* Task objective: Instruction for the data below: set down exactly the lines from the line with "You are a computer-use agent." to the line with "Image resolution: width=915", inclusive, and no others.
(Given records)
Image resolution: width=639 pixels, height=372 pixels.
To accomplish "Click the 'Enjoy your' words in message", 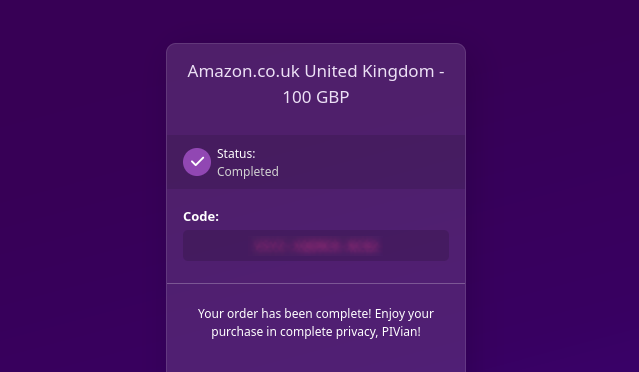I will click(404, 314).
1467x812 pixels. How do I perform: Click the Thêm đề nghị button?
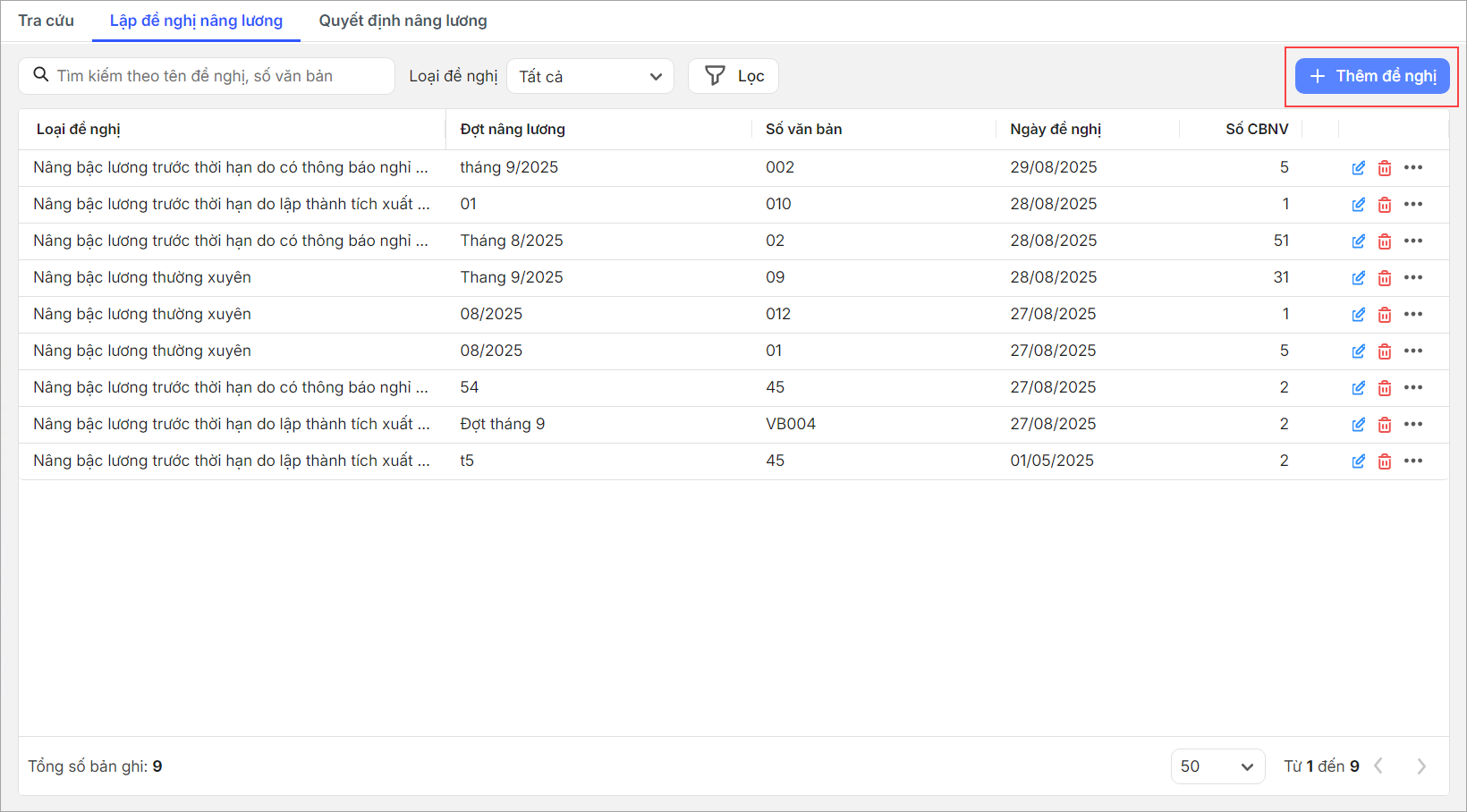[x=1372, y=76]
(End Given records)
(Given records)
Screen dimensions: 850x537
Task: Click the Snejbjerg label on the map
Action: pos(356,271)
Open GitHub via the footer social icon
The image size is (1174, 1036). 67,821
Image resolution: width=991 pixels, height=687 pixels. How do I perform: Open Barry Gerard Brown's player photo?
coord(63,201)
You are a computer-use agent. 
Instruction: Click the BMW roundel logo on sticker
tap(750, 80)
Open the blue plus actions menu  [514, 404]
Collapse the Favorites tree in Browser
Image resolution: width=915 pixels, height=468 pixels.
(End Given records)
* Response to this task:
You are a computer-use agent. 
Instruction: Click the BMW roundel logo on sticker
tap(750, 80)
Open the blue plus actions menu  [514, 404]
Collapse the Favorites tree in Browser
Image resolution: width=915 pixels, height=468 pixels.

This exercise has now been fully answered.